• TASK BRIEF: Copy the rows verbatim, starting at the line that contains "This screenshot has width=627, height=400." and continuing through the final row, with both ends included. Omit the pictures from your output.

--------------------------------------------------

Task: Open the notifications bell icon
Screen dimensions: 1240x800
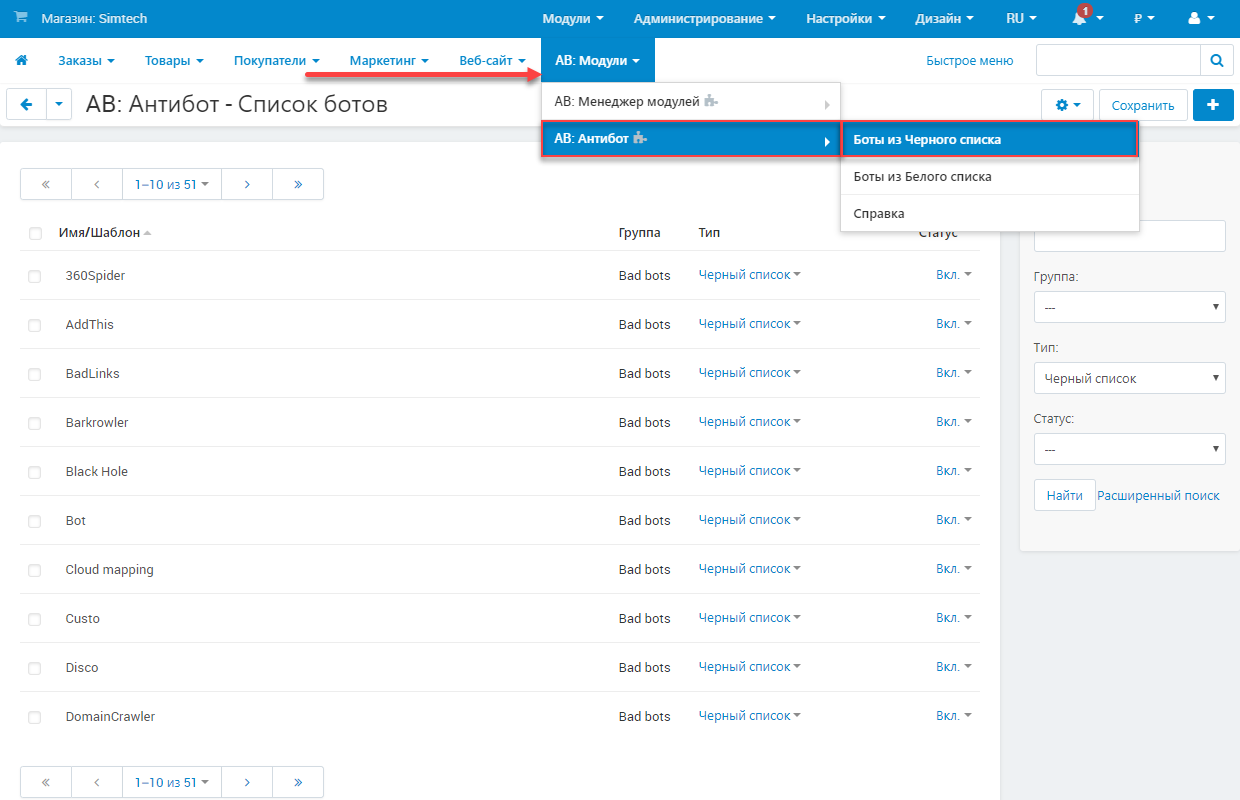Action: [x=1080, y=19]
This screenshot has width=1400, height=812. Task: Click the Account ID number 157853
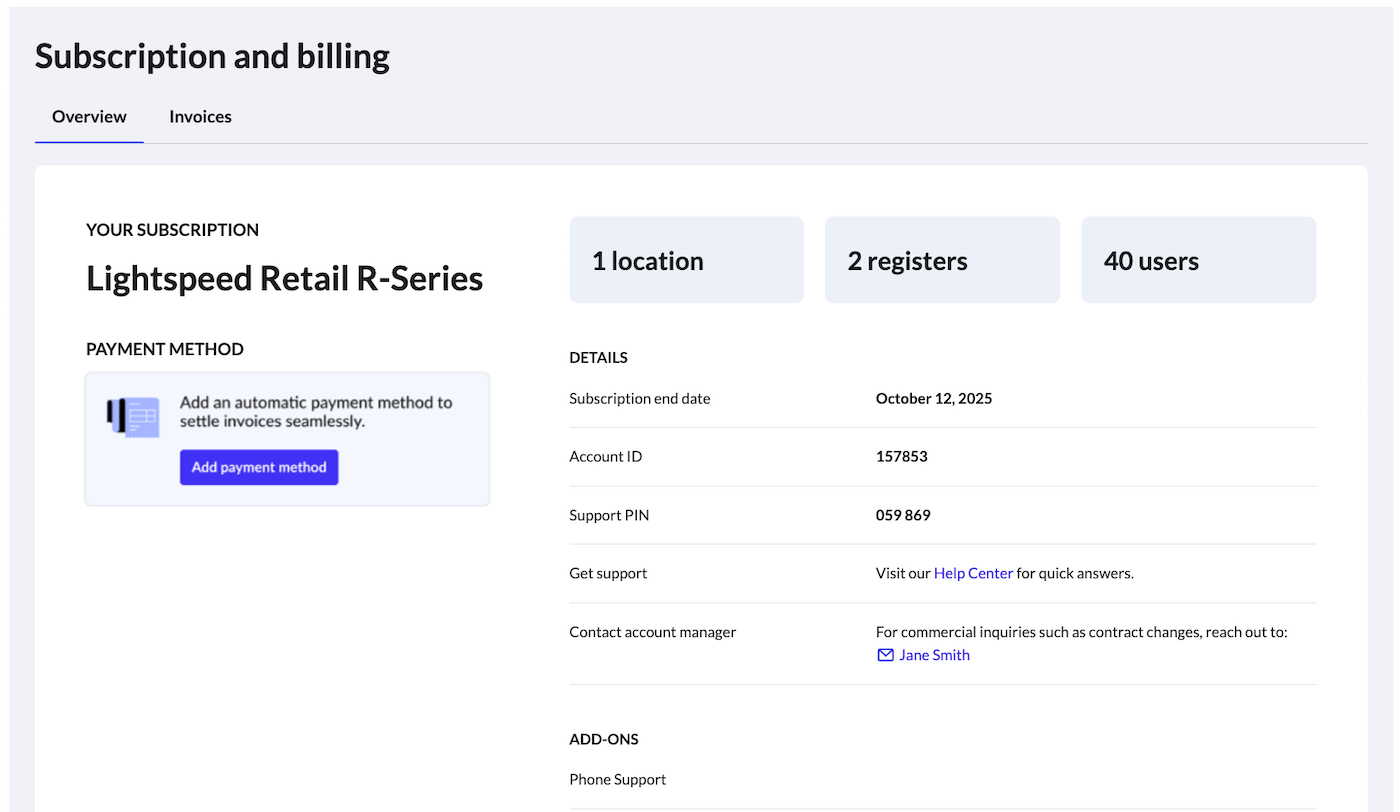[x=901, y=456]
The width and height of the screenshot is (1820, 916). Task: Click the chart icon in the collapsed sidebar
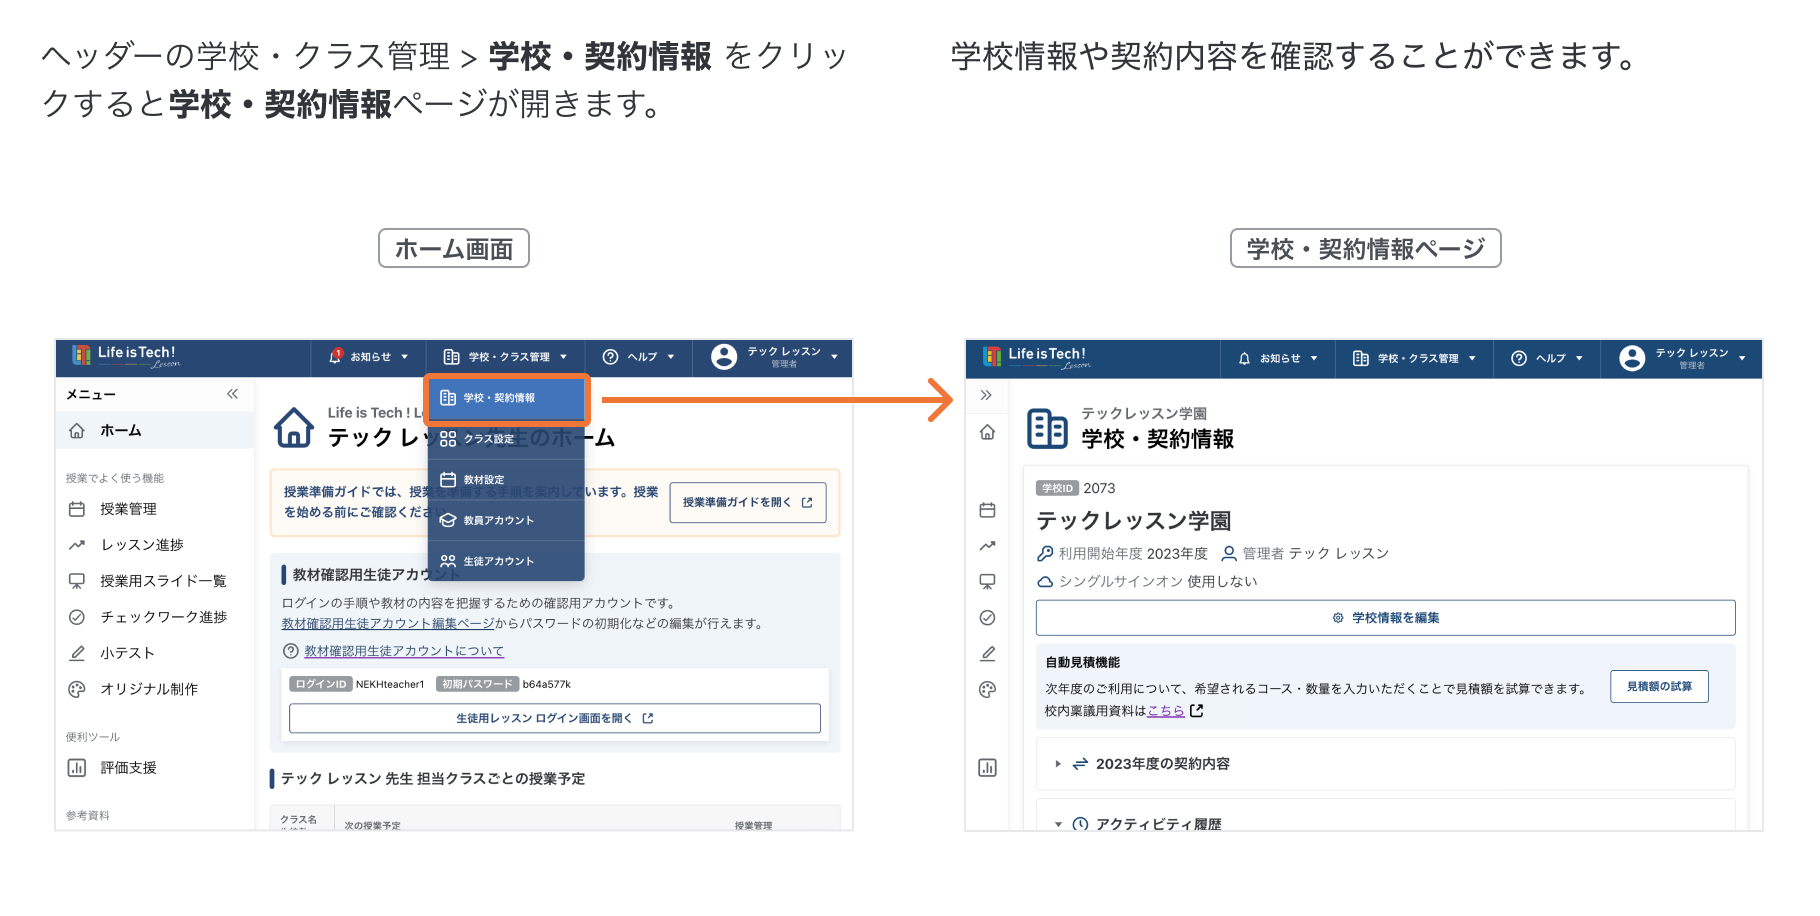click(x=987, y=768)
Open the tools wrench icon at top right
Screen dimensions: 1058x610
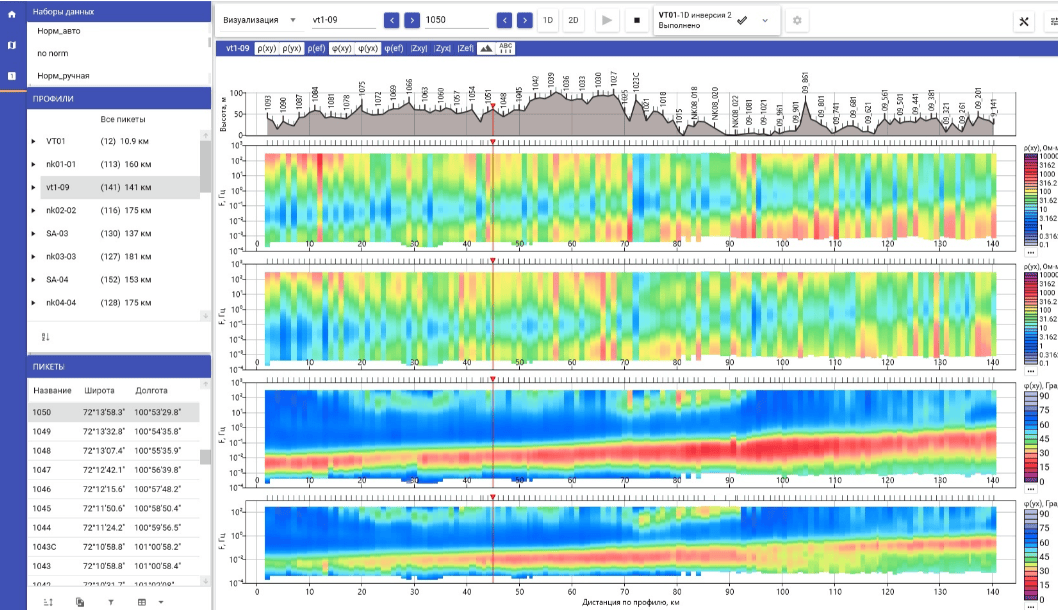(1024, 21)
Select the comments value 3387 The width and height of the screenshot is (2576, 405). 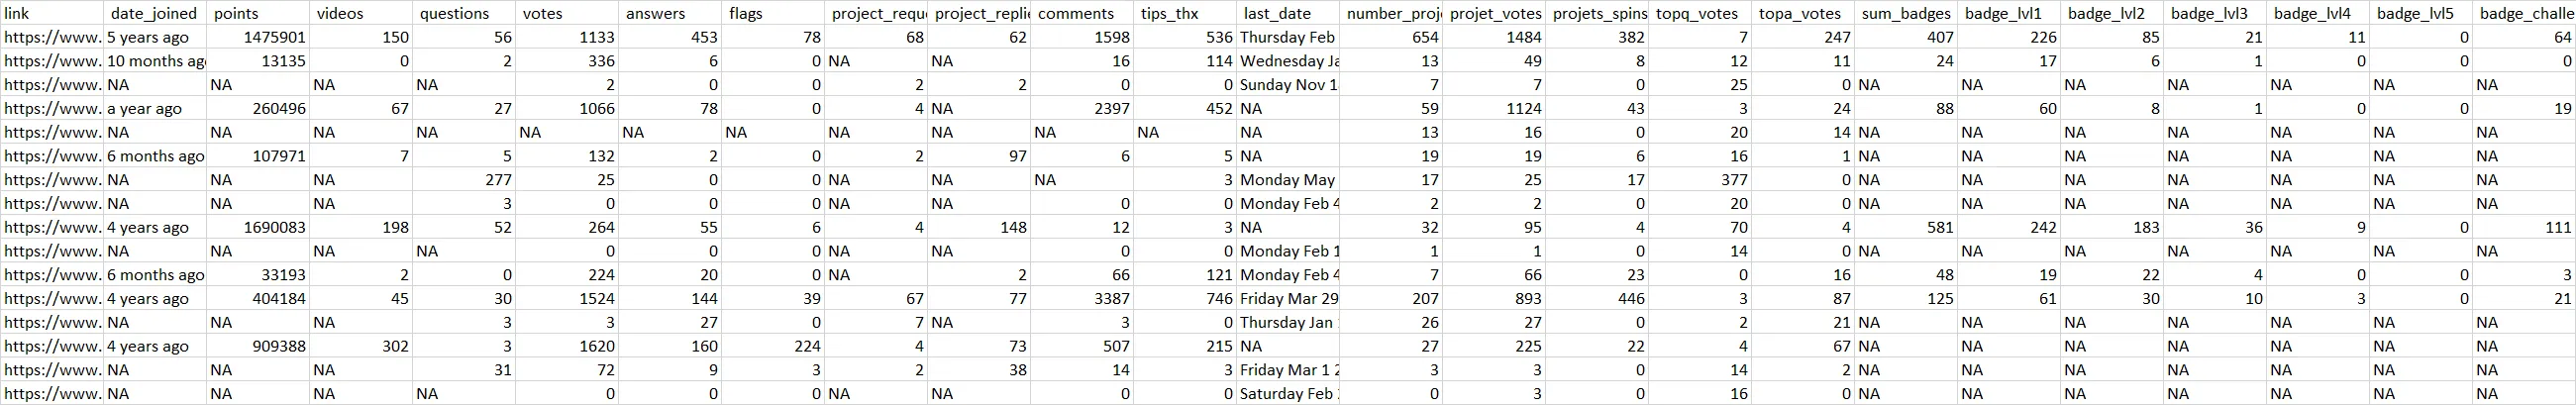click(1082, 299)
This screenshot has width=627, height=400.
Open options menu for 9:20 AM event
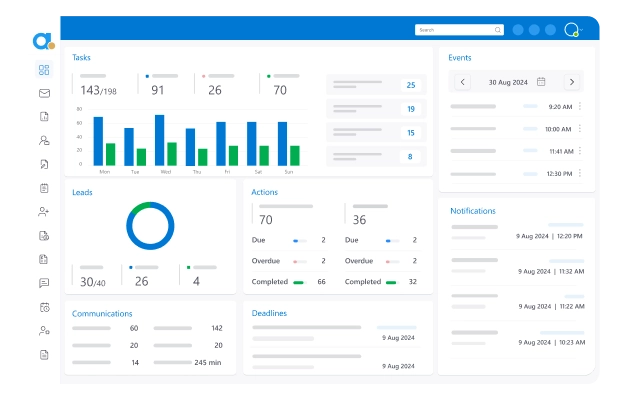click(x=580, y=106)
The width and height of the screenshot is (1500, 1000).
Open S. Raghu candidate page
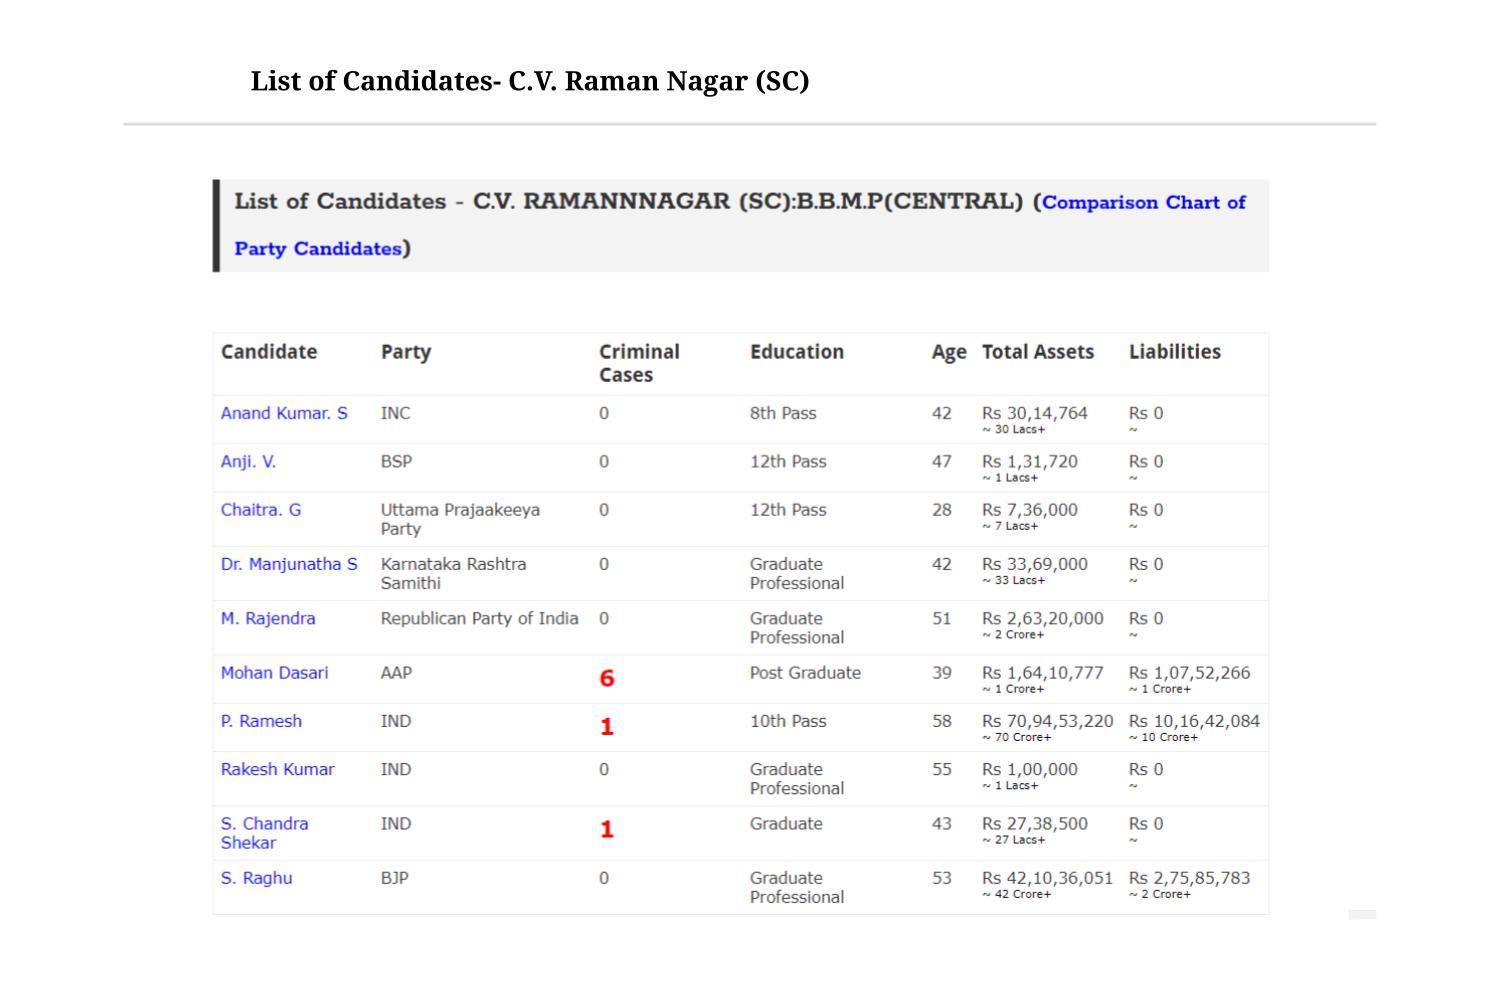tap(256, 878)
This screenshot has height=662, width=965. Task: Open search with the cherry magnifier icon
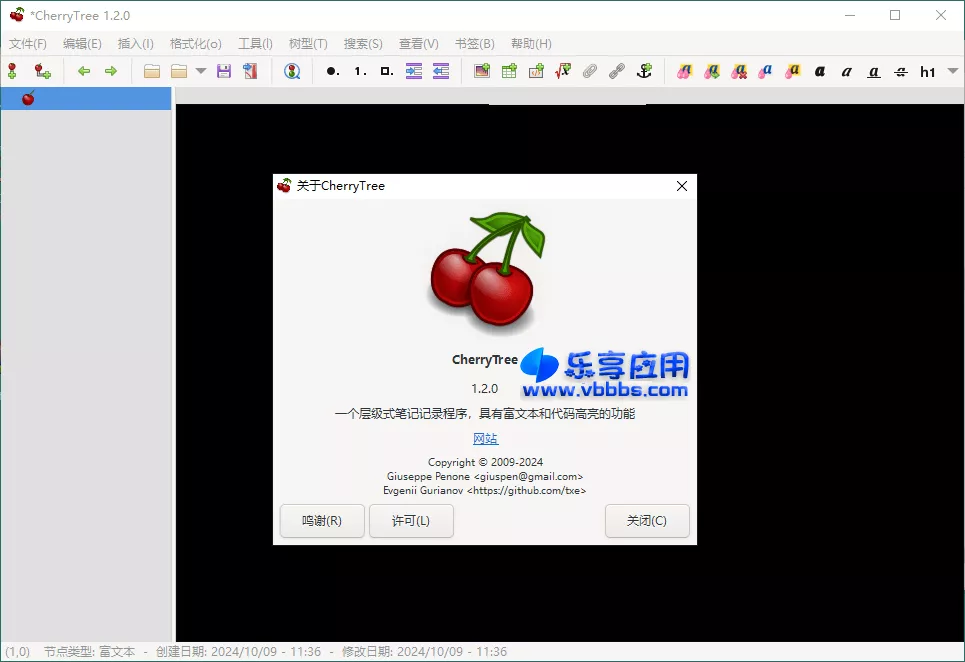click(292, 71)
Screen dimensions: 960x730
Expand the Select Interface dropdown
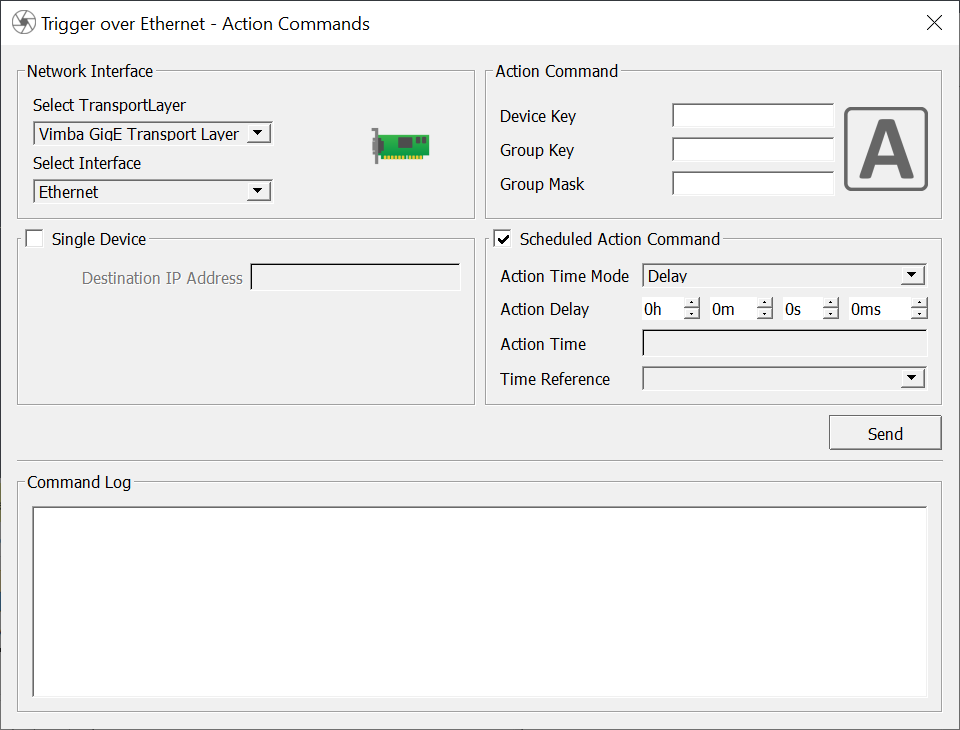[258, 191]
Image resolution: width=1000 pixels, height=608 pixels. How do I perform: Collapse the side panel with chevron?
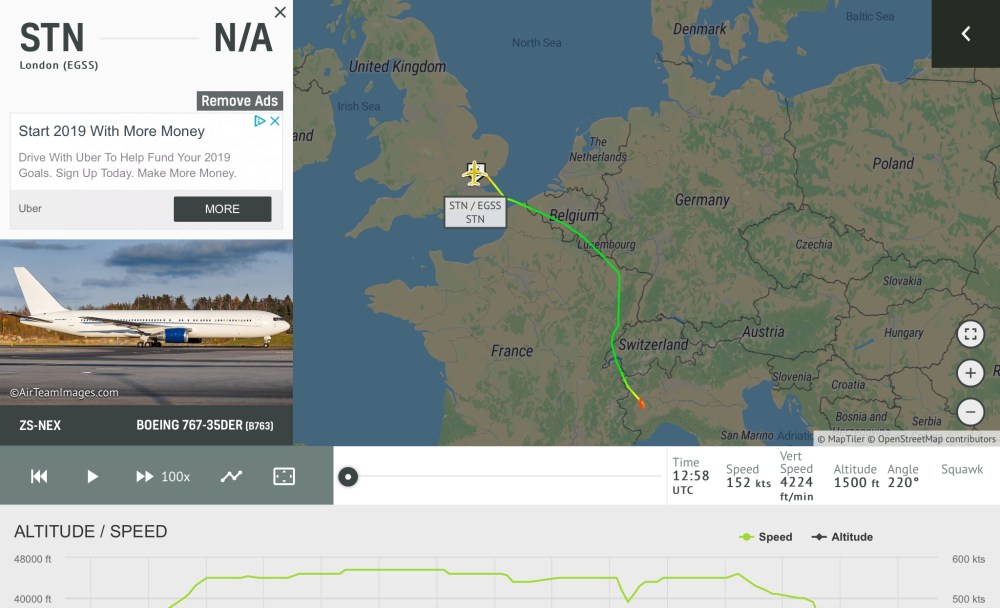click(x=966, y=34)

--------------------------------------------------

• RESULT OF THE TASK:
This screenshot has width=627, height=400.
Open options menu for 9:20 AM event
click(x=580, y=106)
The width and height of the screenshot is (1500, 1000).
Open S. Raghu candidate page
tap(256, 878)
This screenshot has height=662, width=965. Task: Open search with the cherry magnifier icon
click(292, 71)
Screen dimensions: 960x730
Expand the Select Interface dropdown
[258, 191]
Image resolution: width=1000 pixels, height=608 pixels. How do I perform: Collapse the side panel with chevron?
click(x=966, y=34)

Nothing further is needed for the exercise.